A 2660-g male infant was born via cesarean delivery to a G3P1011 32-year-old mother at 38 weeks 5 days. The mother’s blood type was A-negative with known anti-D (big D) and anti-C (big C) antibodies. She had not received adequate prenatal care and did not get antenatal RhoGAM (Rho [D] immune globulin human). Furthermore, she had known hepatitis C with a high viral load and was a polysubstance abuser. Notably, the infant had a normal middle cerebral artery (MCA) Doppler 18 days prior to delivery. Delivery was remarkable for yellow amniotic fluid and a jaundiced infant. His Apgar scores were 9 and 9 at 1 and 5 minutes. Cord pH was 7.337, and the infant’s blood type showed direct antiglobulin test (DAT)-positive and O-positive. Per protocol, the patient was started on intensive phototherapy and the bilirubin peaked at 17.0 mg/dL at 7 hours of age.

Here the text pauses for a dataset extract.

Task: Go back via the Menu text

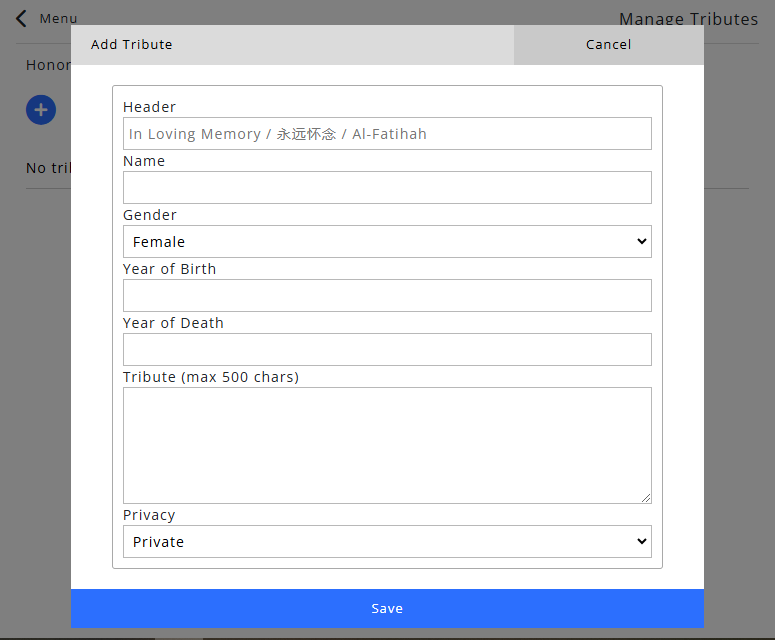Action: pos(58,19)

The patient was given a dose of intravenous immunoglobulin G (IVIG) and underwent a double-volume exchange transfusion. He received 2 more doses of IVIG following the transfusion and 2 units of platelets secondary to thrombocytopenia. He remained on intensive phototherapy until day of life 4 when his bilirubin fell below treatment light level at 8 mg/dL, and phototherapy was discontinued. He also developed transaminitis with a peak aspartate transaminase (AST) of 277 IU/L and alanine transaminase (ALT) of 66 IU/L at 34 hours of life. These normalized by day of life 6.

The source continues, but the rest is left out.